What has been your hardest scene to write?
The first screenplay I ever wrote. It was terrible. I rewrote it and rewrote it and rewrote it until it wasn’t terrible, and then I made it good. I just refused to give up, even when I thought I couldn’t go on with the project any more, even when I thought I would never be a screenwriter.
What do you feel was your turning point?
I have been incredibly lucky to have some wonderfully affirming moments in my writing career so far. It meant so much to win at AFF and to win a Page Award. I have also received a lot of support from the BlackList.com. Franklin Leonard and his team nominated me for the Sundance Screenwriters Lab and for a job in Disney’s Feature Writing department for which I was eventually a finalist.
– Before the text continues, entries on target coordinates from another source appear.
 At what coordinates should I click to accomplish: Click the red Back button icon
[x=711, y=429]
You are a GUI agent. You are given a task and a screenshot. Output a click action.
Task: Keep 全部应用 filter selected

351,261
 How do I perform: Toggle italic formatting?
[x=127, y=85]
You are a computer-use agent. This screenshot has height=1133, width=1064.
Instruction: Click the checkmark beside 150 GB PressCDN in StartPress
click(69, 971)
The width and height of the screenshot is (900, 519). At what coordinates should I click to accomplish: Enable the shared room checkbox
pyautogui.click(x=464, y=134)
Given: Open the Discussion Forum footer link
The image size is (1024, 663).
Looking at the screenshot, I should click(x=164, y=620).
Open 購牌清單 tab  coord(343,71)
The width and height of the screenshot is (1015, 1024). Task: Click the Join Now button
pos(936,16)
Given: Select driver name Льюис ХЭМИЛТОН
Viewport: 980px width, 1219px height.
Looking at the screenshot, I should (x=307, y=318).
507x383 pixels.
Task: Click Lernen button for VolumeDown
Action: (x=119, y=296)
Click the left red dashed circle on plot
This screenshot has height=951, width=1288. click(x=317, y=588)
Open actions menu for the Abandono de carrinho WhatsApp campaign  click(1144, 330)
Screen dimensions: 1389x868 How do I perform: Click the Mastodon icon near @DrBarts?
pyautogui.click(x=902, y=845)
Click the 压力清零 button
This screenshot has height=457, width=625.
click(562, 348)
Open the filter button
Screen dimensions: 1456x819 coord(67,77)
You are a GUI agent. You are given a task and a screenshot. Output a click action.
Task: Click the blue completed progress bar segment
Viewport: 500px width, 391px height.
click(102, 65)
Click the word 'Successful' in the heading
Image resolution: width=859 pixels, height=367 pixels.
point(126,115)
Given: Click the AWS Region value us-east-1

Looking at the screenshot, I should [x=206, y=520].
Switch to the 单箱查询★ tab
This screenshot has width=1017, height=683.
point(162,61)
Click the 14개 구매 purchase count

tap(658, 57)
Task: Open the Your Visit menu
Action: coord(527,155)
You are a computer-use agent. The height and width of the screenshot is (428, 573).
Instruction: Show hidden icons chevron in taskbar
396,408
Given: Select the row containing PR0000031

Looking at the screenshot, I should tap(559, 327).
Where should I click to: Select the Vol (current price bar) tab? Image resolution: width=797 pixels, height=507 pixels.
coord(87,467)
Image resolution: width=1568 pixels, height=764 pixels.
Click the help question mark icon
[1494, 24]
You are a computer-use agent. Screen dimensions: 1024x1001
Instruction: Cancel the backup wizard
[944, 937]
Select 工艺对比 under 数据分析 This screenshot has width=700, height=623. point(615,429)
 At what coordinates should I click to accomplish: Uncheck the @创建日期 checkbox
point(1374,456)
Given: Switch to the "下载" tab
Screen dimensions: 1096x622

What are you working on right now?
I am almost finished with a sci-fi drama pilot, and I am in the midst of writing another feature that takes place in a school on the English Channel during World War II. This script focuses on a teacher’s innovative methods for cultivating insight in a very special group of students who might help turn the tide of the war.
What are your favorite movies?
I have too many to name here, but I love and have happily returned to these in the last year: ALL THE PRESIDENT’S MEN, THE PRINCESS BRIDE, SEARCHING FOR BOBBY FISCHER, CHILDREN OF HEAVEN, ROCKY, A FEW GOOD MEN, THE TRUMAN SHOW.
Who are your favorite screenwriters?
Norman Lear, William Goldman, Steve Zaillian, Aaron Sorkin.
What is your most Memorable AFF Moment?
At the 2015 award ceremony, just days after the birth of my daughter, I was sitting way in the back when James Hart called my name, so it took me about a year and a half to get to the front of the room. And as I’m standing up there at the microphone trying to figure out what to say, I realize that the single most important influence on my screenwriting—Norman Lear—is sitting just a few feet away from me in the audience, waiting for me to say something. One day, when my kids are old enough to understand, I’ll try to explain to them what that meant to me.